Hal yang sama juga diungkapkan oleh Wali Kota Bontang Neni Moerniaeni. Menurutnya, seharusnya kenaikan iuran BPJS Kesehatan menjadi alternatif terakhir setelah ada perbaikan sistem manajemen BPJS.
“Seharusnya ada upaya optimalisasi pengumpulan iuran dari kelompok masyarakat yang belum tertib membayar dan diikuti dengan perbaikan sistem manajemen BPJS,” sarannya.
Adapun rapat dengar pendapat dengan sekitar 30 pimpinan dan anggota Komisi IX DPR RI dari jumlah keseluruhan 51 orang kemarin dihadiri perwakilan Asosiasi Pemerintah Provinsi Seluruh Indonesia (APPSI), Asosiasi Pemerintah Kabupaten Seluruh Indonesia (APKASI), Asosiasi Pemerintah Kota Seluruh Indonesia (APEKSI), Perhimpunan Rumah Sakit Seluruh Indonesia (PERSI), Asosiasi Rumah Sakit Swasta Indonesia (ARSSI), dan Asosiasi Rumah Sakit Daerah Seluruh Indonesia (ARSADA).

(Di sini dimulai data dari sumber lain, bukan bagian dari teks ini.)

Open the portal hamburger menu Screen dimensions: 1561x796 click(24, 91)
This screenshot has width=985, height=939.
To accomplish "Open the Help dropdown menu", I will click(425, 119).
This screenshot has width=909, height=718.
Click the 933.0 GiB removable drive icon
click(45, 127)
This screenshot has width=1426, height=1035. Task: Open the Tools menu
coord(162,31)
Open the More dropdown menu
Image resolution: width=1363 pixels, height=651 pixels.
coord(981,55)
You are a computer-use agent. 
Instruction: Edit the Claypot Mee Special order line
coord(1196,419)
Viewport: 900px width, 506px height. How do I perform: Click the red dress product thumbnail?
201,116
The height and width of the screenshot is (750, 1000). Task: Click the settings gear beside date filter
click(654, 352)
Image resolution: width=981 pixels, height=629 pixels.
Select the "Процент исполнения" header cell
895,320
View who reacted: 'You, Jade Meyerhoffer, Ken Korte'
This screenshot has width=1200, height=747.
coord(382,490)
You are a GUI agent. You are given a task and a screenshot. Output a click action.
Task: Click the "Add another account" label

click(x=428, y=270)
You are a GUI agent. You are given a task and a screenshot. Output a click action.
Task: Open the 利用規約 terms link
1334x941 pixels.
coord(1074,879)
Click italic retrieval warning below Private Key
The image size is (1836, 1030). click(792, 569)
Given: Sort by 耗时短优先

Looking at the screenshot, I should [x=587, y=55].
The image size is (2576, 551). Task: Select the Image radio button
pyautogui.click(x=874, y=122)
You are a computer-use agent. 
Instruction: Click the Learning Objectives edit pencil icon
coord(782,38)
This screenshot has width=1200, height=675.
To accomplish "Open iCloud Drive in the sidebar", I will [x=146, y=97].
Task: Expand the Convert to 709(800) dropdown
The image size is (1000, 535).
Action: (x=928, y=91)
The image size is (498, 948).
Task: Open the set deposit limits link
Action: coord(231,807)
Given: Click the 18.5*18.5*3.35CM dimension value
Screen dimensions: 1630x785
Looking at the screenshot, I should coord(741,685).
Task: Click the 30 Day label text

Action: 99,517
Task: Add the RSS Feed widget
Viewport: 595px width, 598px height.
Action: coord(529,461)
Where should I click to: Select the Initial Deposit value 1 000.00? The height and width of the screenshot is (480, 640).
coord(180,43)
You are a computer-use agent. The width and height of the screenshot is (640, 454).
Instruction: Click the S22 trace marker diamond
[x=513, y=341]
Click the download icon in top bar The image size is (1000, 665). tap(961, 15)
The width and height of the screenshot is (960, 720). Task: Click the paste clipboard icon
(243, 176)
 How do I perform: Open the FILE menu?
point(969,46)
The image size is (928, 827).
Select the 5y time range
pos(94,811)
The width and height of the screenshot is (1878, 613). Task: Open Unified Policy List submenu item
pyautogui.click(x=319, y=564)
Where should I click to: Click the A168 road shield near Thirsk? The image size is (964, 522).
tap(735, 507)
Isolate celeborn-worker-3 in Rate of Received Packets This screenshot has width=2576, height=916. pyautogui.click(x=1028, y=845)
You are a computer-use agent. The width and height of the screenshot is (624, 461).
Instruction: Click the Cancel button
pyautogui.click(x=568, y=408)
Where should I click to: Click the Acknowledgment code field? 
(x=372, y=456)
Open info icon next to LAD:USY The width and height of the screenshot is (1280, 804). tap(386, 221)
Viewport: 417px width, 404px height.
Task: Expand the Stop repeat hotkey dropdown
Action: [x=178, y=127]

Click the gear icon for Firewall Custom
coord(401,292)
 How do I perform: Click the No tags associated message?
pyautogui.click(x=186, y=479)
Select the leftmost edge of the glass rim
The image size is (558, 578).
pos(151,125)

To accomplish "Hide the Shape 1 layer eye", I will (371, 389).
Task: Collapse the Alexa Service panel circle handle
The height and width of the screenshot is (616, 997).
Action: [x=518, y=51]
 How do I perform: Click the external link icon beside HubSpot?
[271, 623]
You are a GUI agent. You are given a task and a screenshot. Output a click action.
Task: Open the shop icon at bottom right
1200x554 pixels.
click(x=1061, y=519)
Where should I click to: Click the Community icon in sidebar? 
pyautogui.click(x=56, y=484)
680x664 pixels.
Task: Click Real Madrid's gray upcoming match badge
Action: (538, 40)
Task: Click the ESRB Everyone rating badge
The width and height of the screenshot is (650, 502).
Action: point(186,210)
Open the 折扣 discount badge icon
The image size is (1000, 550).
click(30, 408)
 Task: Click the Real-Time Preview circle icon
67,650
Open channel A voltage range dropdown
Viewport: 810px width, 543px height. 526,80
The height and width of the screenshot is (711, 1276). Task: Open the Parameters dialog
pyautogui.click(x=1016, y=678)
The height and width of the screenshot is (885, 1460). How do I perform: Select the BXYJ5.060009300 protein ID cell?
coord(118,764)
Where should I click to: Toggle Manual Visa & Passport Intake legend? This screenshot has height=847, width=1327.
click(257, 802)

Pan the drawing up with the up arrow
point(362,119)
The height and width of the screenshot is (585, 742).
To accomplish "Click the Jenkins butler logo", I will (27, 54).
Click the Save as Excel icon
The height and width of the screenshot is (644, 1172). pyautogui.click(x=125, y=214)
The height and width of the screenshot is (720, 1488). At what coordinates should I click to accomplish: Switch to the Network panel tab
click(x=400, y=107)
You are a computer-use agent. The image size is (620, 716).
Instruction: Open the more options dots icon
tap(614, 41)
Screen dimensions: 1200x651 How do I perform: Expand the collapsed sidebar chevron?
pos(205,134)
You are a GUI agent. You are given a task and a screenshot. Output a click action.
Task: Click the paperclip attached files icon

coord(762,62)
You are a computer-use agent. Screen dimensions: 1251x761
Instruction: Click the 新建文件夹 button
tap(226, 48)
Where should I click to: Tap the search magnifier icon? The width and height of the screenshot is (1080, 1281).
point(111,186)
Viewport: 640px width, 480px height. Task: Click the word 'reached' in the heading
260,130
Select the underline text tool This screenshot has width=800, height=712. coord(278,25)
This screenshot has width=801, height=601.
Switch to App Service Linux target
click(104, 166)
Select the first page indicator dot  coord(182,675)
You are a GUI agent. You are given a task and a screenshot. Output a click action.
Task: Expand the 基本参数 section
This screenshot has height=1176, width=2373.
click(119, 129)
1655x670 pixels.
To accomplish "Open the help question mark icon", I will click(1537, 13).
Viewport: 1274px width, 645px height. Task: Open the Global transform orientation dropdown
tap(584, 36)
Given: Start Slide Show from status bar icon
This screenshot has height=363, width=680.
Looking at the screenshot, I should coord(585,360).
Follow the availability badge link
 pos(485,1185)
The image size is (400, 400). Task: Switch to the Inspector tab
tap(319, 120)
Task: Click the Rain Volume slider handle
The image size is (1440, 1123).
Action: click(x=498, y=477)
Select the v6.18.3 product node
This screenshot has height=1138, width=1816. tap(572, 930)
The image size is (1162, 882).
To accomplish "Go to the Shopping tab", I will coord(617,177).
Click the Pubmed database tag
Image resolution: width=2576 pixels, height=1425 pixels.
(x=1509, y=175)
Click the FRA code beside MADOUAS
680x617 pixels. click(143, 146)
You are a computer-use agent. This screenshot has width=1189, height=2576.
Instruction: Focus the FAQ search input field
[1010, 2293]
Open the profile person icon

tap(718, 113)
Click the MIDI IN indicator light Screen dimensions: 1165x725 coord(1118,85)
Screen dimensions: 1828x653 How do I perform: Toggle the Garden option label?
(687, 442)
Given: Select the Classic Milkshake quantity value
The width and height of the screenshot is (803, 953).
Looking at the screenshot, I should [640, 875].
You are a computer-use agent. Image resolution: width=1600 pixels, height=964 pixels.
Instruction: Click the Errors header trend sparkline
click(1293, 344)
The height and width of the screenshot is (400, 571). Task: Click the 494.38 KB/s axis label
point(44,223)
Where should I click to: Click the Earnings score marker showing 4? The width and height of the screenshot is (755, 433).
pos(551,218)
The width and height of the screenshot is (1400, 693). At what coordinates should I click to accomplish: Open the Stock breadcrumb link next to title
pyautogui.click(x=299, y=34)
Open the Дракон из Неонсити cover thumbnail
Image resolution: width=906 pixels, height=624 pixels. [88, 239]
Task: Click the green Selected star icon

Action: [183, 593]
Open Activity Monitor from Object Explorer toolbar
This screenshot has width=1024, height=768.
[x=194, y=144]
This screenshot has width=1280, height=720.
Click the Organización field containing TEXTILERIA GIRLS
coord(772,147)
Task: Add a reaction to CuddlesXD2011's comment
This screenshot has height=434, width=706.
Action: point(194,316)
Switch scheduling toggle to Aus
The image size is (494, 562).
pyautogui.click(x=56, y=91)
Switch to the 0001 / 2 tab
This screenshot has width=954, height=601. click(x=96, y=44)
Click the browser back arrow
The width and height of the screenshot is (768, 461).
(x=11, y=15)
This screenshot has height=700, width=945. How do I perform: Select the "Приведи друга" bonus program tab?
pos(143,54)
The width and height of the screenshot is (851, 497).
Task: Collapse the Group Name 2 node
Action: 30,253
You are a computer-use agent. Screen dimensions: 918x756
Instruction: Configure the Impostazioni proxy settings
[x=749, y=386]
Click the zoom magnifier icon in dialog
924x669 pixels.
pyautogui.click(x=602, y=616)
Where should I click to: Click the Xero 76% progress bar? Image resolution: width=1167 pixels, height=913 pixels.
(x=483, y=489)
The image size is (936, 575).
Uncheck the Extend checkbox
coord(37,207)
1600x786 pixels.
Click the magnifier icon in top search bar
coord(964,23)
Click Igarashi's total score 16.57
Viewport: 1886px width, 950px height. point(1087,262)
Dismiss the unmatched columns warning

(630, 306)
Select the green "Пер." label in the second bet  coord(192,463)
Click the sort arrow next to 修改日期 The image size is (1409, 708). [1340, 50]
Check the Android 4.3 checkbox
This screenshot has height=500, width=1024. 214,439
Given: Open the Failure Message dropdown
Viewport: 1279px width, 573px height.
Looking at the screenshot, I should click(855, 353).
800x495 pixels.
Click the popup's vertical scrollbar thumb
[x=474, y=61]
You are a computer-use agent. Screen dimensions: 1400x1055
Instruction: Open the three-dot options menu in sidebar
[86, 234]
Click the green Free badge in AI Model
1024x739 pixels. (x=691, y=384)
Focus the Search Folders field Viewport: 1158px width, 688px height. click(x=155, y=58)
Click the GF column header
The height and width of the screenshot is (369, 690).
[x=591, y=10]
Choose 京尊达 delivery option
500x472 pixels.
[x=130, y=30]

Seperti diketahui, pemerintah resmi menaikkan iuran BPJS Kesehatan.
Kenaikannya dimulai sejak 1 Januari 2020. Hal ini seiring dengan ditandatanganinya Peraturan Presiden (Perpres) Nomor 75 Tahun 2019 tentang Perubahan atas Perpres Nomor 82 Tahun 2018 tentang Jaminan Kesehatan yang diteken Jokowi pada 24 Oktober 2019.
Sebelumnya, ihwal kenaikan iuran BPJS Kesehatan ini memang sempat menimbulkan polemik. Bahkan, banyak peserta yang akhirnya memilih untuk melakukan turun kelas lantaran tak sanggup bertahan di kelas layanan saat ini yang tarif iurannya sudah naik. (pnc/net)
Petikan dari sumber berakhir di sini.